When the SW were considering placing a toddler with my daughter and son in law, the LO had horrendous sleep habits. This was what the SWs called a 'vulnerable placement' because sleeplessness puts such a strain upon the adoptive parents. But that was SWs description of the problem. As PP says, the context will help.

MrsMatty · 10/06/2019 20:31

Sorry, post crossed with yours! If you're not sure what they really mean, ask them to clarify.

donquixotedelamancha · 10/06/2019 20:32

I think best to send an email and clarify exactly what they want.
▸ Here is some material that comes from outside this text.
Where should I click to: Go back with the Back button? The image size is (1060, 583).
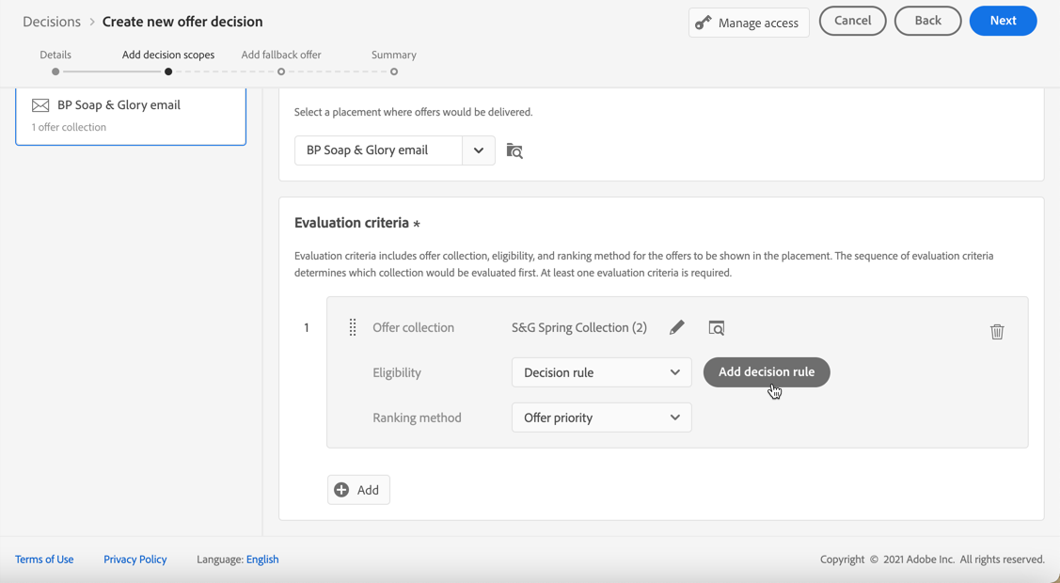(x=927, y=21)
You don't want to be talking them out of a match and really they should be telling you what the child's needs are.

I imagine they want to hear your selling points- show that you get the kids needs and highlight what you can provide- but best to check.

MagicKeysToAsda · 10/06/2019 23:48

Hmm, I'd ask - they could mean the things that make the child most fragile (so the greatest challenges for that child), the greatest risks (safety / anonymity, genetic conditions etc) , or the aspects that could put the most pressure on you and your family unit (known sleep issues, challenging behaviours, complex health needs so lots of hospital time...)

I suspect they mean think about the hard bits and try and come up with some comments for panel that show you've thought about them as much as you can - you can't have answers about how you'll handle everything because they reality is always different to the expectation, but just to show your eyes are reasonably open to the issues.

topcat2014 · 11/06/2019 06:58

Thanks everyone - like so much in this, it always feels like an exam you haven't/can't revise for as you don't have the textbook!

DW & I have discussed what we think may come up, so we will see how it goes.